Troisième opus de Bridget Jones, ce film se situe près de 10 ans après le second film. Bridget va fêter ses 43 ans, seule et célibataire encore... Mais sa collègue, présentatrice télé, la pousse à sortir et à coucher avec le premier venu pour se détendre. Elle l'emmène dans un festival de musique et ainsi Bridget couche avec Jack. Quelques semaines plus tard à un baptême, elle est la marraine et le parrain est Mark Darcy. Une chose en entraînant une autre, ils se retrouvent au lit.

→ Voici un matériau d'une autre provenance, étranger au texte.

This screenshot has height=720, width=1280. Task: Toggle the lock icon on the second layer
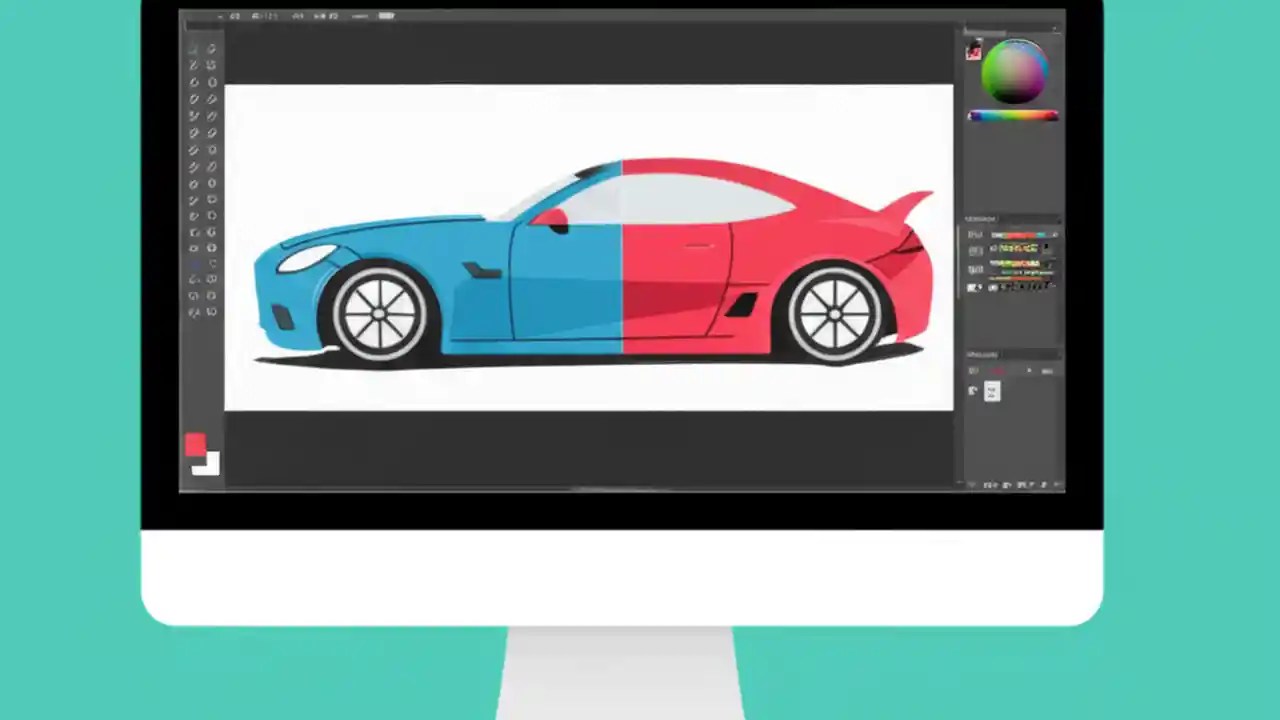(975, 251)
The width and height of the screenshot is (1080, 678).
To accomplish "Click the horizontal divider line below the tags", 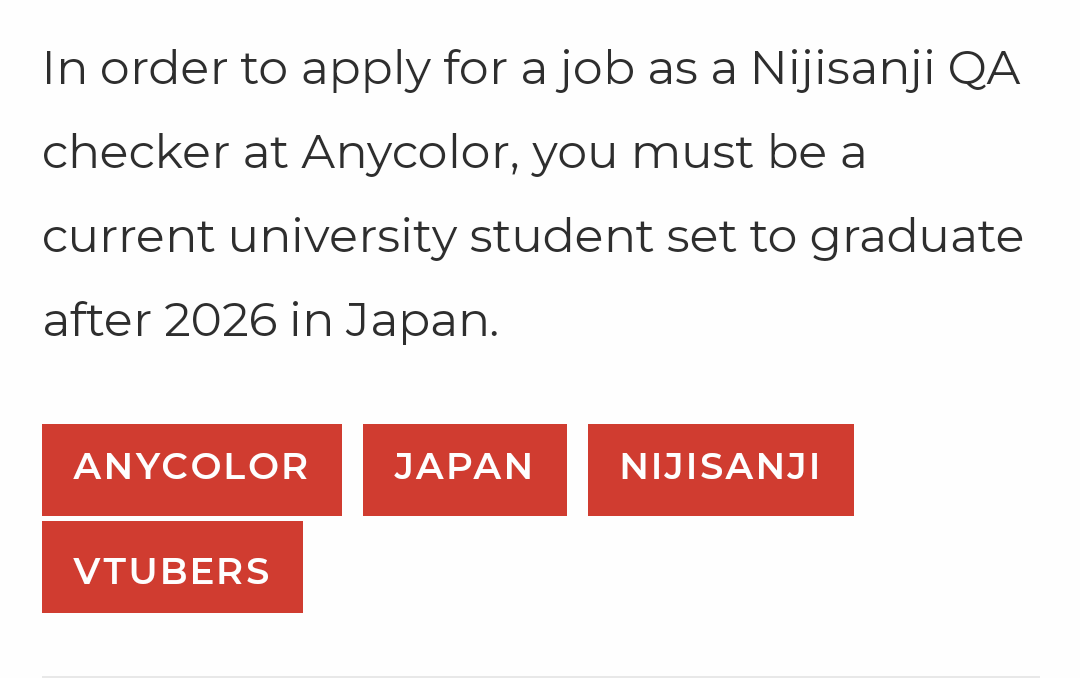I will (x=541, y=676).
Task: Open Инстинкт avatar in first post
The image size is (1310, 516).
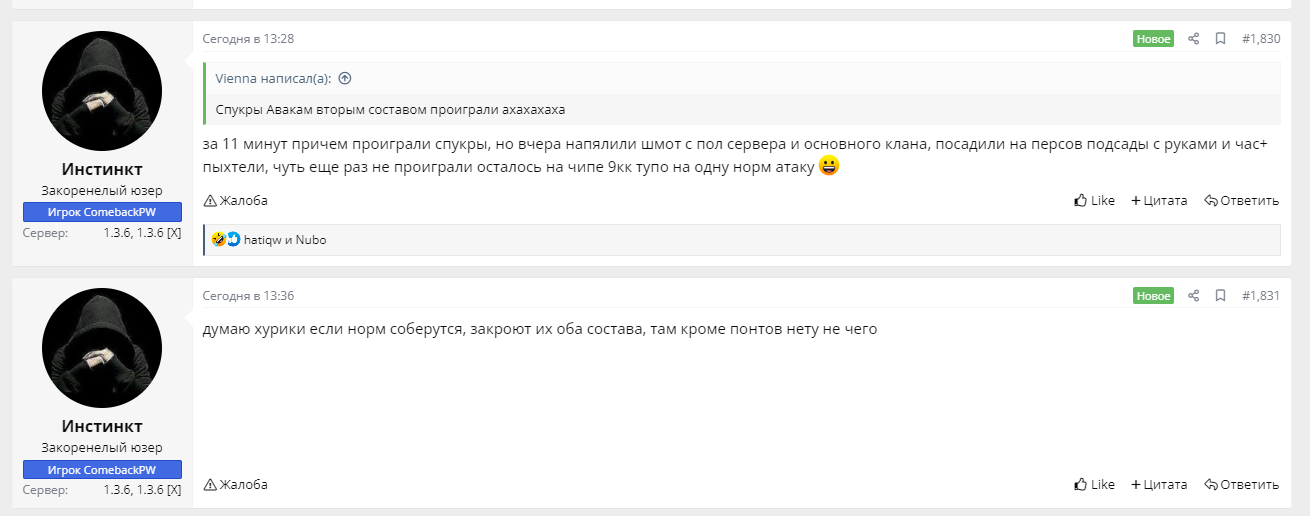Action: (102, 91)
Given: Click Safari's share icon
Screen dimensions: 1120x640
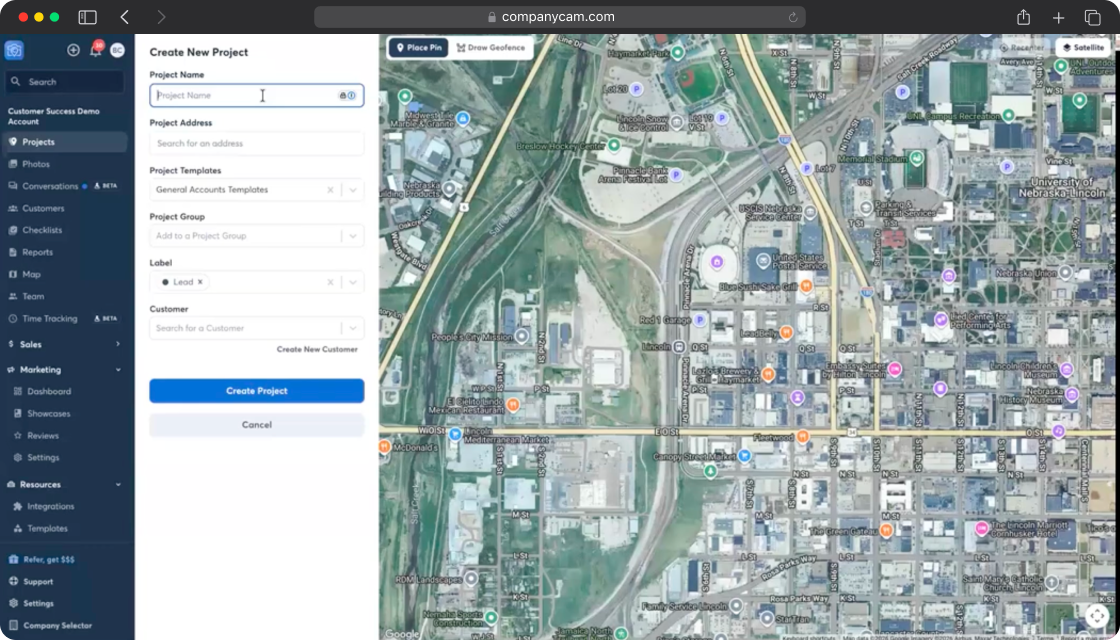Looking at the screenshot, I should tap(1024, 17).
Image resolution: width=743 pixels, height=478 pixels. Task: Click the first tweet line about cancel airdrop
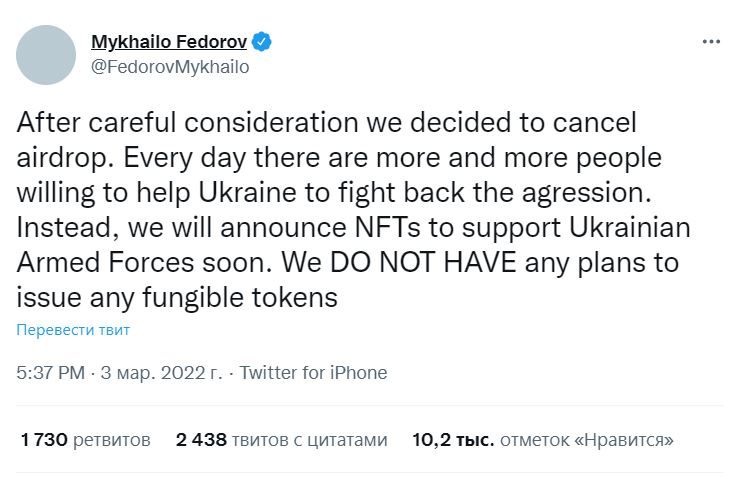(326, 123)
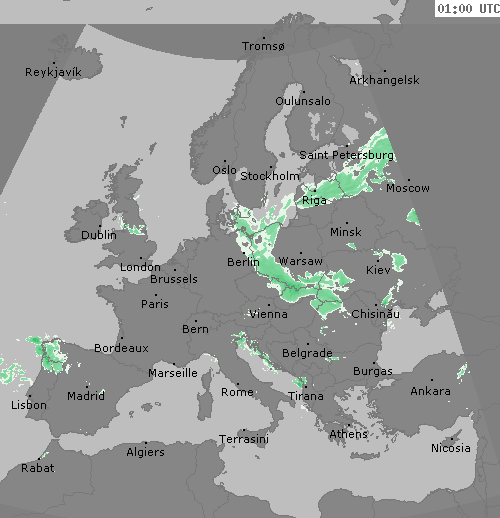Viewport: 500px width, 518px height.
Task: Select the Stockholm city label
Action: 270,176
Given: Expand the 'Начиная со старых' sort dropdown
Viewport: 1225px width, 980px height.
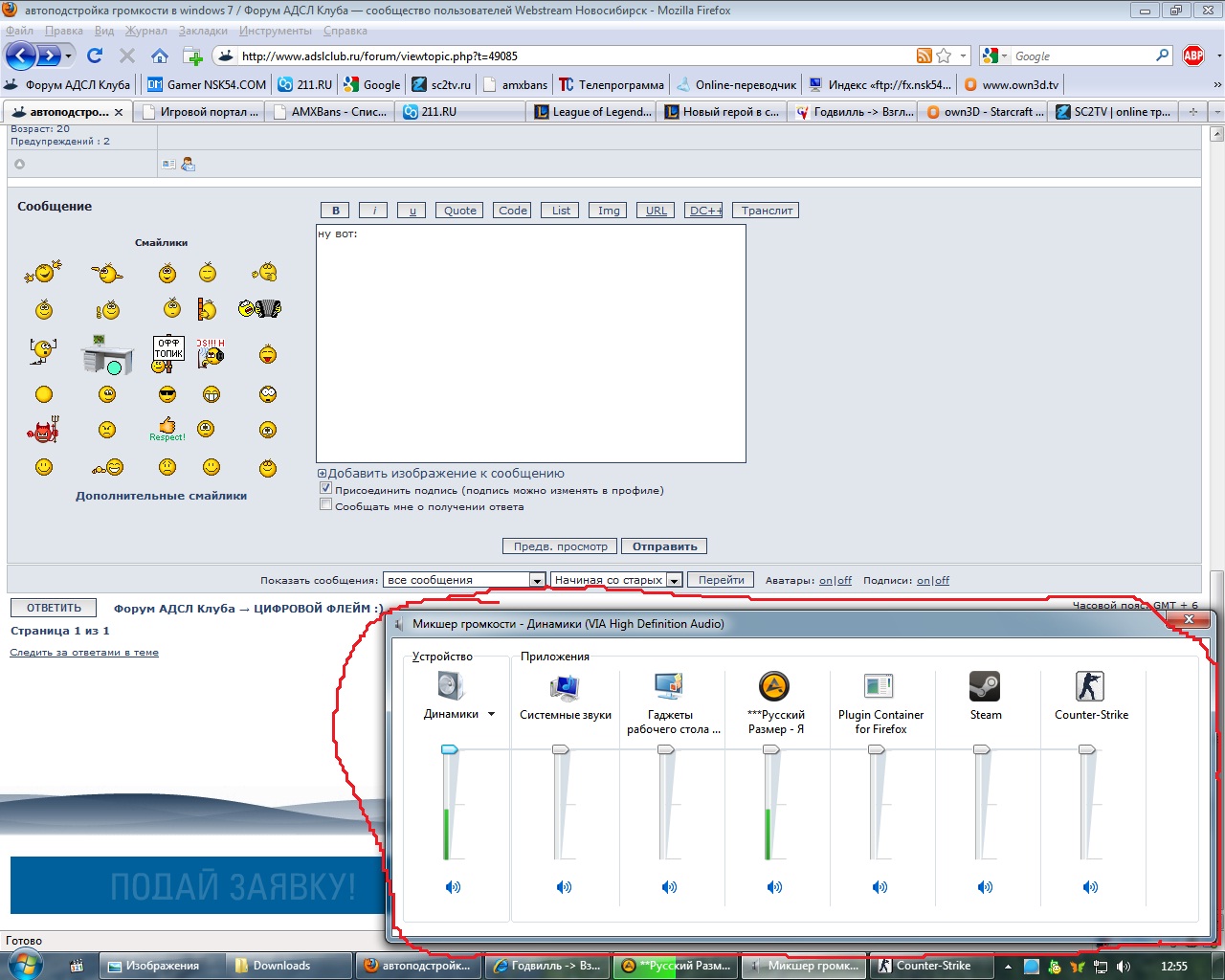Looking at the screenshot, I should click(x=675, y=580).
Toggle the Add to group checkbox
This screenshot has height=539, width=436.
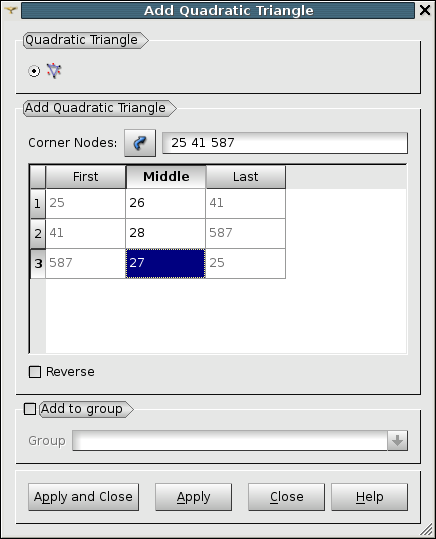[30, 409]
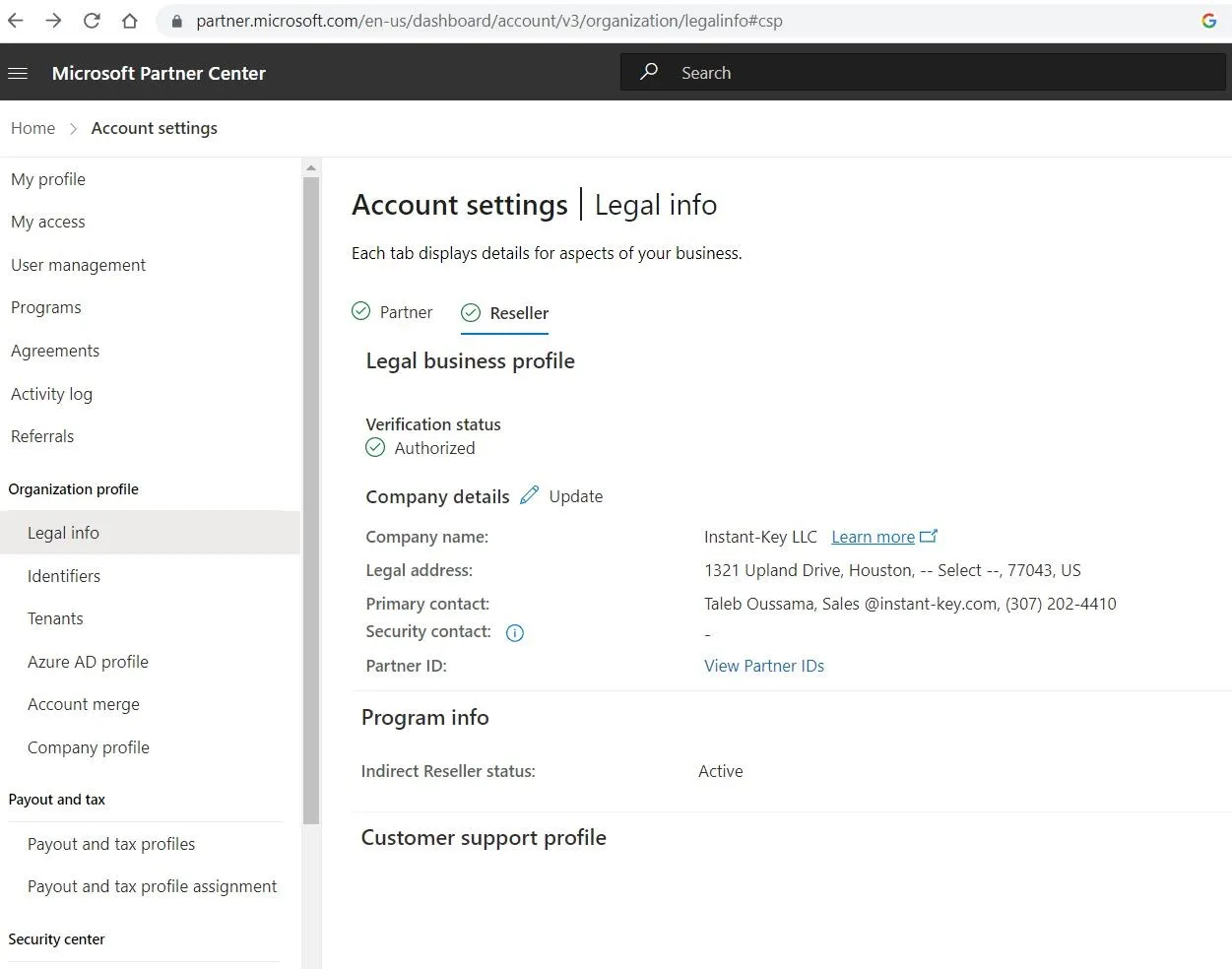Click the Google icon in address bar

click(1208, 21)

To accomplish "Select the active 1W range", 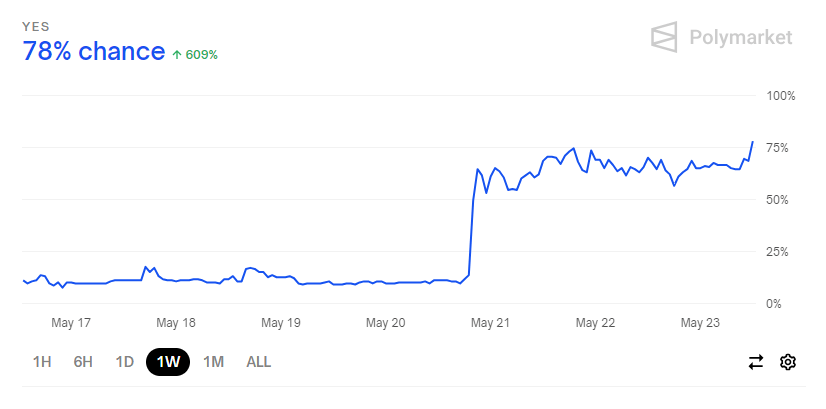I will pos(168,362).

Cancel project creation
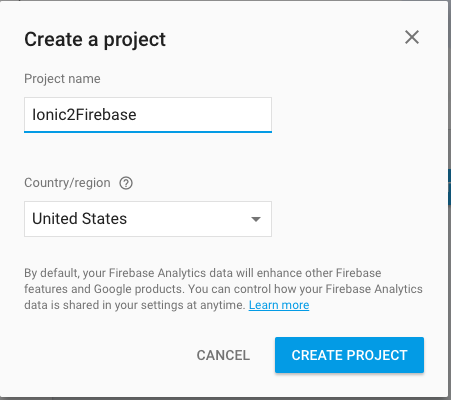pyautogui.click(x=223, y=355)
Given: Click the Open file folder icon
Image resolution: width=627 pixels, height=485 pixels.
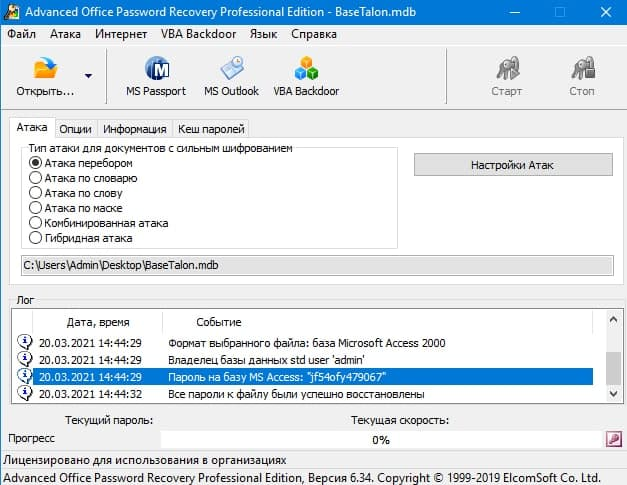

Quand elle va se rendre compte qu'elle est tombée enceinte, la question est de savoir qui est le père. C'est tellement focalisé sur cette question que j'ai été étonnée qu'elle ne s'interroge pas sur ses capacités à être une bonne mère. Pourtant elle reste toujours maladroite et gaffeuse. Les deux pères potentiels sont très différents, un Anglais avocat et droit dans ses bottes face à un Américain, créateur d'un site internet sur des algorithmes analysant les relations amoureuses. Surtout un homme avec lequel elle a une histoire de dix ans et un inconnu.

Je me suis vraiment bien marré. Il y a de nombreux gags. Et des moments où j'ai eu les larmes aux yeux (la première échographie et la naissance). Il faut dire que je reste sensible sur les thématiques de maternité. C'est un film sympathique surtout pour les aficionados de Bridget !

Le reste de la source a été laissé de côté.